Trekk auf Vulkan San Pedro in Guatemala – wenn aus 800 Hm über 1000 werden!
Über die Vulkane in Guatemala
Das kleine Land in Mittelamerika ist bekannt als das Land der zahlreichen Mayastätte – von Tikal und El Mirador hast du sicherlich schon einmal gehört. Vielleicht ist dir der Name Nakbe auch schon einmal begegnet. Abgesehen von dem absolut traumhaften Lake Atitlan, der zauberhaften Stadt Antigua aus der Kolonialzeit, zwei Ozeanen – dem Atlantik und dem Pazifik – ist Guatemala auch das Land der Vulkane.

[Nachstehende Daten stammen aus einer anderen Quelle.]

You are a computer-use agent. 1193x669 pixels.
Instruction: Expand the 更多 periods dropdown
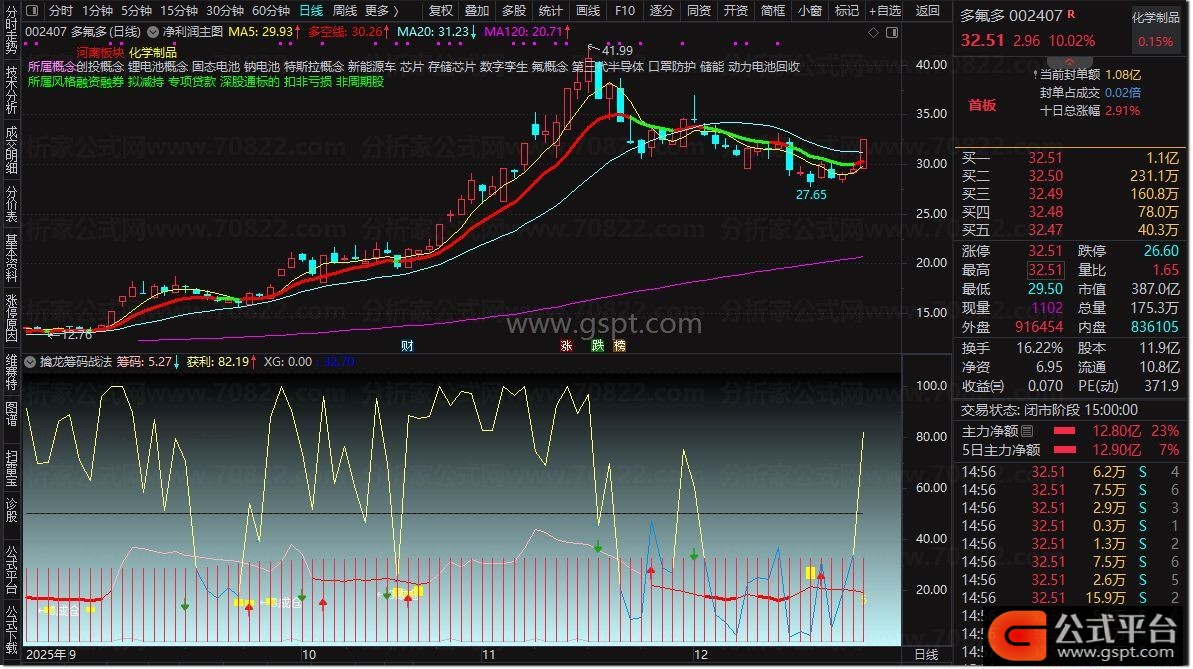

In der ganzen Region ist Guatemala das Land mit den meisten Vulkanen. 37 Vulkane befinden sich hier auf drei tektonischen Platten. Und so ist es nicht verwunderlich, dass drei der Vulkane – Fuego, Pacaya und Santiago – nach wie vor aktiv sind, es immer mal wieder ein bisschen mehr und ein bisschen weniger rumpelt oder sie sich selbst einsauen. 2018 war in Bezug auf die Vulkane in Guatemala sicherlich das ereignisreichste Jahr: Allem voran war hierbei natürlich der Ausbruch des Fuego im Juni 2018, gefolgt von weiteren Ausbrüchen, Erdbeben und mehreren Ausbrüchen des Pacaya. Heute möchte ich aber nicht Naturkatastrophen zum Thema machen, sondern über meinen Trekk auf Vulkan San Pedro berichten.

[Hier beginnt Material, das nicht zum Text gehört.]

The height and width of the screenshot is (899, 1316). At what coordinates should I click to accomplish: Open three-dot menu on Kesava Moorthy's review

Der Vulkan San Pedro in Guatemala
Der Vulkan San Pedro liegt am Lago Atitlán. Schon wenn du aus den Bergen kommst, spätestens jedoch von der anderen Seite des Sees, von Panajachel aus, kannst du den Vulkan San Pedro erkennen, denn mit seinen 3.020 Metern Höhe ist er alles andere als übersehbar. Seit über Hundert Jahren soll er ruhen und angeblich auch nicht zu den Vulkanen gehören, die die besondere Gabe besitzen, sich nach langer Zeit des Schlafens wieder zu aktivieren.
Übrigens, San Pedros Nachbar-Vulkane sind Vulkan Toliman (3.158 Meter) und Vulkan Atitlán (3.535 Meter). Bevor du – aber das nur am Rande – in Erwägung ziehst, den Atitlan zu besteigen, gebe ich dir den Rat, doch eher den Acatenango zu erklimmen! Soo, jetzt geht’s dann aber mal los!
Mein Trekk auf Vulkan San Pedro in Guatemala
800 Höhenmeter – haben sie gesagt!
4 Stunden Aufstieg – haben sie gesagt!
Du schaffst es vielleicht auch in 3,5 Stunden – haben sie gesagt!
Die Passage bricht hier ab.